As I wrote earlier, most people think that the only thing they pay for is their share of the premium and their out-of-pocket costs (deductibles, copays, and the like). This is incorrect. Employees pay the full premium through reduced wages.

Lamentable as factual misunderstandings may be, this is actually a helpful one as far as consumer directed health plans (CDHPs) are concerned. To illustrate, let’s use Avik Roy’s example.

[Imagine] a plan […] designed so that of every $100 that the insurer spends on the beneficiary’s health care, the beneficiary has to spend $18, through a combination of deductibles [and other cost sharing].

What CDHPs do is transfer control of much of that $100 to the beneficiary. Instead of the individual paying $18 and the insurer paying $82, in a CDHP, the individual (by way of lower premiums) or his employer (by way of a direct contribution) puts a portion of that $82—say $30—in a tax-free health savings account. The degree of actual cost-sharing, at $18, can remain the same. So in a CDHP that is actuarially identical to our traditional plan, there might be $18 of cost-sharing, $30 in a health-savings account, and $52 paid out directly by the insurer.

The key here is that the individual now has control over the $18 in cost sharing plus the $30 in the health savings account (HSA). The hope is that the individual will use that $48 as a prudent shopper. Since that $48 under his control is much higher than the $18 in cost sharing, the individual is commensurately more inclined to use it wisely. That makes total sense.

But wait! If the individual knows his health economics, he knows that the $30 was his to begin with. It had been taken out of his paycheck by his employer (not literally that week, but on average, over time, the employee’s pay is lower by $30 than it would otherwise be). Another option for the employer is to simply put the $30 back into the employee’s paycheck, rather than contribute it to an HSA. That would give the employee even more freedom to spend his money as he wished, though at the expense of losing an employer-based health insurance tax deduction (a loss we should encourage since that deduction is the source of many problems).
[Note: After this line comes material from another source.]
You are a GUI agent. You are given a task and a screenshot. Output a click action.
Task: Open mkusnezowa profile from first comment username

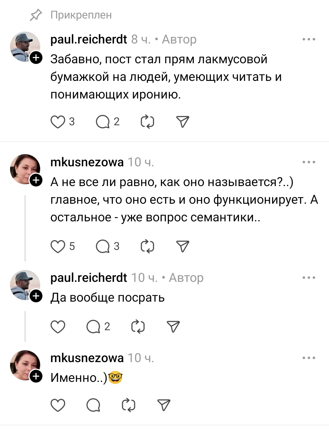tap(87, 162)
Why is it preferable that the employee receive the money in an HSA, a paradox also raised by Joe Newhouse in a 2004 Health Affairs article? His answer was that employees appear to be less resistant to high-deductible plans when it seems their employer is willing to pay for some of the deductible via an HSA contribution. This only makes sense if the employee is duped, if he doesn’t understand whose money it is in the first place. The only other possible benefit to an employer HSA contribution is that it may mitigate cash flow issues. It’s forced savings.

Yet, if the employer pays either way, why would the individual’s prudence change when the employer switched to an HSA/CDHP-type plan? The difference is whether the $30 comes back to the individual in an HSA or whether the employer just spends it “behind the individual’s back,” so to speak.
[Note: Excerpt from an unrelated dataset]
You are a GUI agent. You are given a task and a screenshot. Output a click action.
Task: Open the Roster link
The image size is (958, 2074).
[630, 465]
The fact of the matter is, when an individual has control over some money it feels more like his own. An HSA is closer to one’s own funds in the sense that one can invest the money, roll it over, use it later for oneself, things one does with other savings vehicles, just dedicated to health spending. And this is precisely what an HSA/CDHP advocate should want. (Though maybe they should prefer the greater freedom of providing the employer contribution in the form of wage, as described above.)
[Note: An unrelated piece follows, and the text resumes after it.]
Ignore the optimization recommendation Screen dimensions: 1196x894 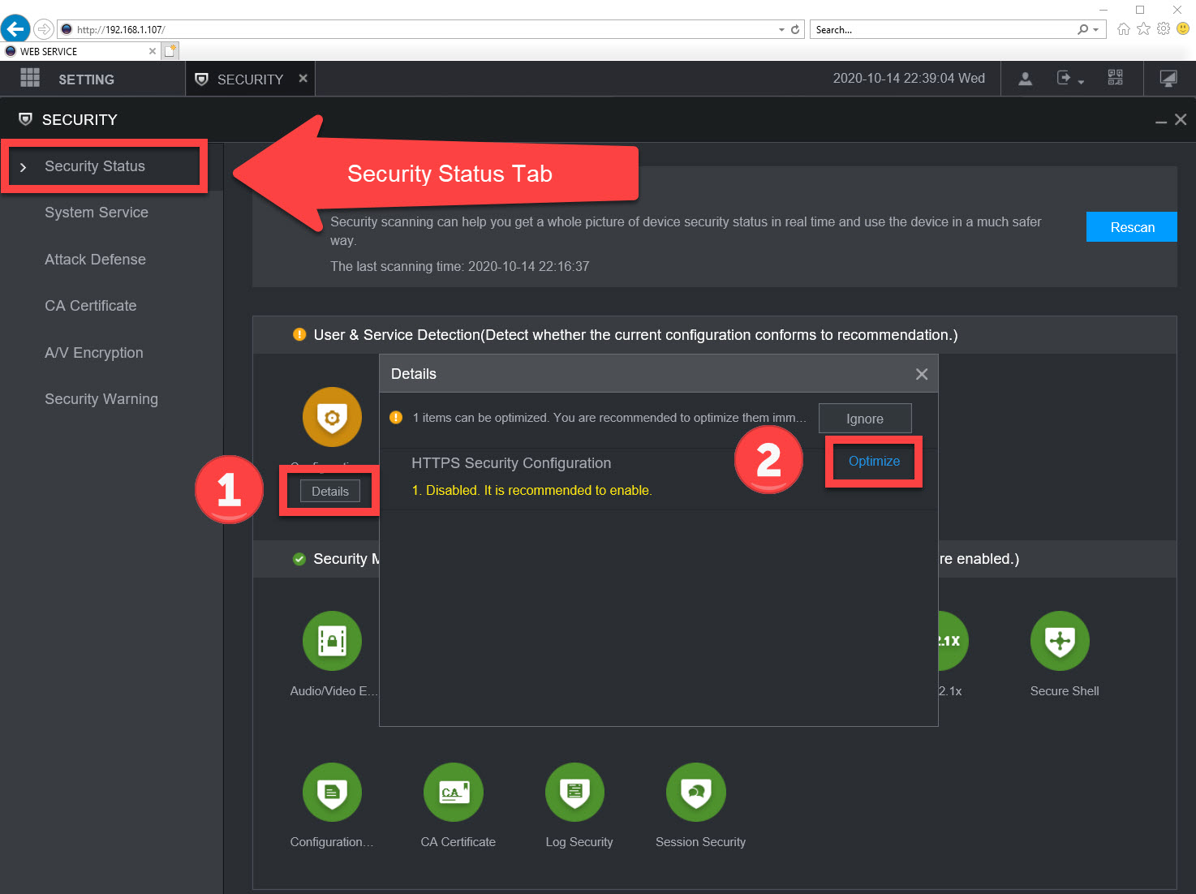(x=864, y=419)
The goal is to take what is a fictitious distinction–between individual and employer health spending–and make it more real. Only if that distinction is perceived as real will individuals be more prudent with their HSA dollars than they would otherwise. If an employer deposits $30 into an individual’s HSA, that individual will only change his behavior if he now views that $30 as more his own than he did when the employer took it from his paycheck and used it to pay for health care directly. However, in reality, that $30 always came out of the employees paycheck.

If individuals really feel like they are spending their own money–and that is the only way they will act like prudent purchasers, so it is what we want them to feel–it strikes me as unlikely they will accept higher-and-higher personal responsibility, even if it seems like their employer is contributing some of the dollars (which were really the employees’ to begin with).

Put it this way, my employer contributes to my 401(k) with dollars that could (would) otherwise be paid out as wages. I sure as hell would not be happy to have to spend more of my 401(k) funds to buy the same thing today as I did in the past. It’s my money, and I want to save it for future consumption of new goodies, not current consumption of the same old goodies.

Thus, CDHPs could one day appear to be part of the solution to the health care cost problem only to suffer consumer and provider backlash, victims of their own success–the same fate as managed care in the 1990s. That will happen if consumers ultimately reject spending more of what they perceive to be (and really is and always was) their own money on health care. That will happen if providers start to lose income because CDHPs start to work and reduce consumption volume and increase price competition. If CDHPs succeed on the cost front, I have no doubt providers will make the claim that patient welfare is suffering (which it very well could in some cases). Time will tell if consumers and providers really act that way. My prediction is they will. Otherwise, how do you explain popular concern over health care costs? How do you explain the longstanding resistance by providers to anything that lowers their income, especially if an argument based on patient welfare is at least plausible?

On the other hand, I could be proven wrong. If I am I’ll admit it and breathe a big sigh of relief that we finally tackled the health care cost problem.